Ekonom Institute for Development of Economics and Finance (Indef) Tauhid Ahmad mengatakan, ada banyak aspek yang harus dipertimbangkan pemerintah setelah terbitnya Permenperin tersebut. Salah satunya adalah aspek persaingan usaha bagi pelaku industri.
"Sebaiknya direvisi dengan mempertimbangkan aspek persaingan usaha yang sehat dan tertib administrasi dan koordinasi antar kebijakan," kata dia dalam webinar di Jakarta, Rabu, 7 April 2021.
Tauhid mempertanyakan terbitnya aturan ini yang diklaim untuk memenuhi kebutuhan gula kristal putih untuk konsumsi dan gula kristal rafinasi bagi industri. Padahal sebelum adanya aturan ini, ia menyebut bahwa pasokan masih terjamin meski harus impor.
"Apa selama ini tidak terjamin?
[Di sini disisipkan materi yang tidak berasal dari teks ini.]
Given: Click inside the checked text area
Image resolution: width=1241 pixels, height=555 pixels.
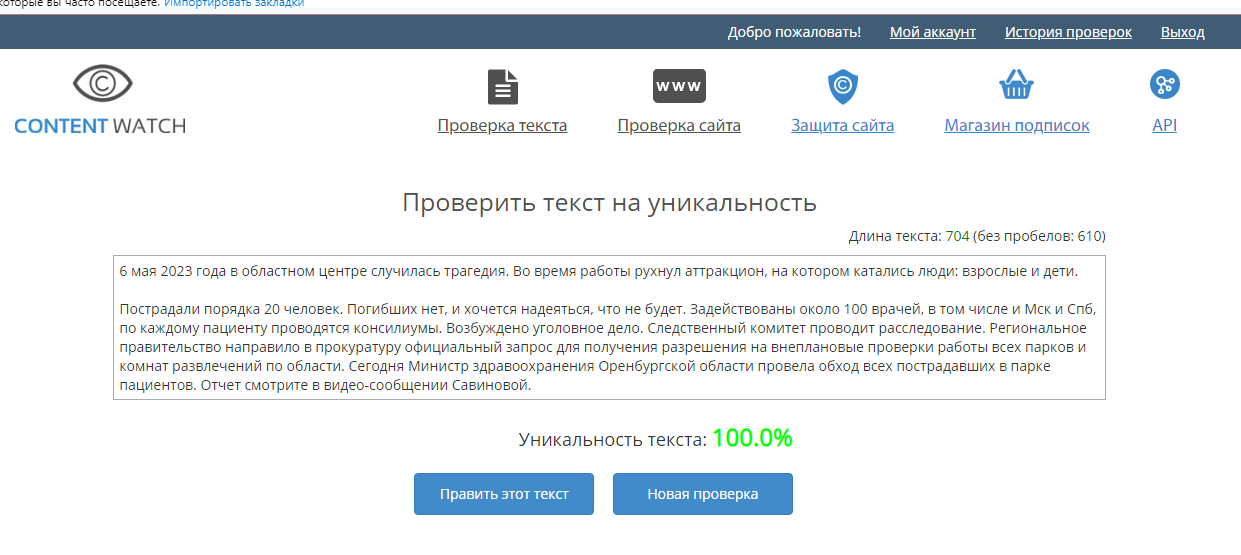Looking at the screenshot, I should [608, 328].
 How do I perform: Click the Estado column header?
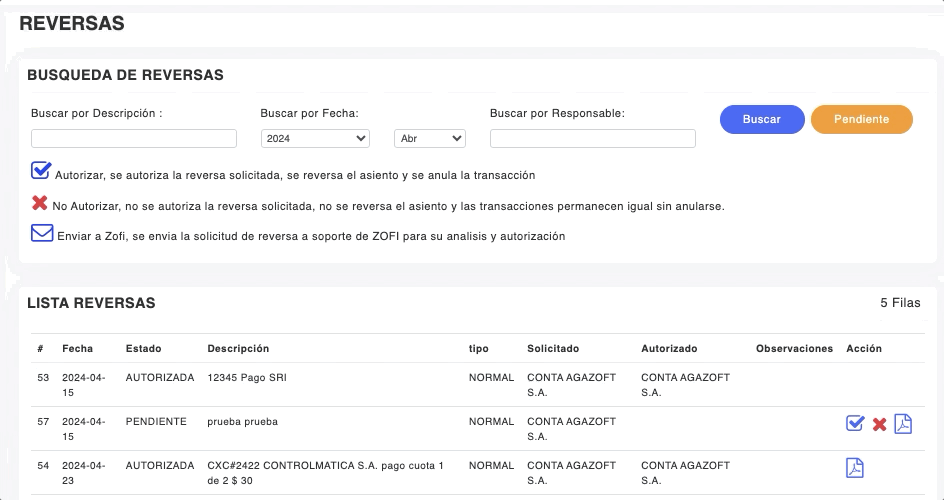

Padahal impor bebas saja dan cenderung meningkat. Apa karena harga internasional meningkat? Padahal umumnya, impor dilakukan dengan menggunakan sistem kontrak yang terjamin ketersediaannya," ungkapnya.
Untuk itu, ia mengusulkan kepada para pelaku usaha yang dirugikan untuk mengajukan keberatan secara resmi baik melalui Komisi Pengawas Persaingan Usaha (KPPU) atau Ombudsman. Tujuannya agar para pihak yang dirugikan bisa mendapatkan kepastian usaha yang adil.
Ia menambahkan, Permenperin 3/2021 sendiri membuka celah rembesan gula rafinasi masuk ke pasar dan berpotensi ada mal administrasi. Sebab dalam aturan Permenperin ini tidak diperlukan perubahan rekomendasi dalam hal terdapat perubahan tempat pemasukan.
"Perlu adanya peningkatan pengawasan dan membangun sistem terintegrasi agar mencegah 'rembesan' gula rafinasi mengingat hingga hari ini tidak ada data yang valid dan konsumen tetap dirugikan, termasuk petani tebu," pungkas dia.